I- A culpa traduz-se num juízo de censura ao agente por não ter adoptado um comportamento conforme a um dever e que podia e devia ter tido, de modo a evitar o acidente, quer porque não o previu (negligência inconsciente) quer porque confiou em que ele se não verificaria (negligência consciente).
II- A culpa deve ser aferida pelos cuidados exigíveis a um homem médio - medianamente prudente, diligente e capaz - colocado na posição do agente.
III- A culpa pode resultar não só da indevida violação de uma norma estradal, como ainda de simples, mas censurável, falta de atenção, de prudência e de cuidado.
IV- A sinalização das paragens e a obrigatoriedade de o movimento de entrada e saída de passageiros se fazer nesses locais, cria fundadas expectativas nos demais condutores em circulação, de que esses veículos de passageiros não estacionem, para aquele efeito, noutros locais ao acaso.

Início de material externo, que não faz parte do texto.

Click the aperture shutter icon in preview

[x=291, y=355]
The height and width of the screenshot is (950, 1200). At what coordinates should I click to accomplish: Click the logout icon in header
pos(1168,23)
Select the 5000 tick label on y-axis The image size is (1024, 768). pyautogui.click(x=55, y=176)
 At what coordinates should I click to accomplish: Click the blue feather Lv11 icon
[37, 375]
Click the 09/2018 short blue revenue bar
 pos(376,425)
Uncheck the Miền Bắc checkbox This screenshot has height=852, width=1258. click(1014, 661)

V- Traduz incompreensível falta de cuidado o condutor de um autocarro parar 40 metros depois de uma paragem destinada a tomar e a largar passageiros, para deixar sair um deles, que não desceu no local próprio, quando devia atentar que era seguido pelo do autor, e não procurou evitar a colisão.
VI- O autor, ao conduzir o seu veículo, se seguisse normalmente a condução e guardasse a distância adequada em relação ao autocarro que o precedia, não colidiria com ele da forma que o fez e com tal grau de destruição.
VII- Uma vez que não há elementos seguros que levem a considerar que uma das condutas sobreleve em termos de perigo ou de gravidade a outra, entende-se, face às circustâncias do caso e de harmonia com o regime legal aplicável, que a culpa deve ser igualmente repartida.
VIII- A proprietária do autocarro de passageiros, que seguia em serviço, conduzido por um seu motorista, tinha a direcção efectiva do veículo e utilizava-o no seu próprio interesse, por intermédio de comissário, pelo que é responsável a título de risco pelo acidente a que der causa.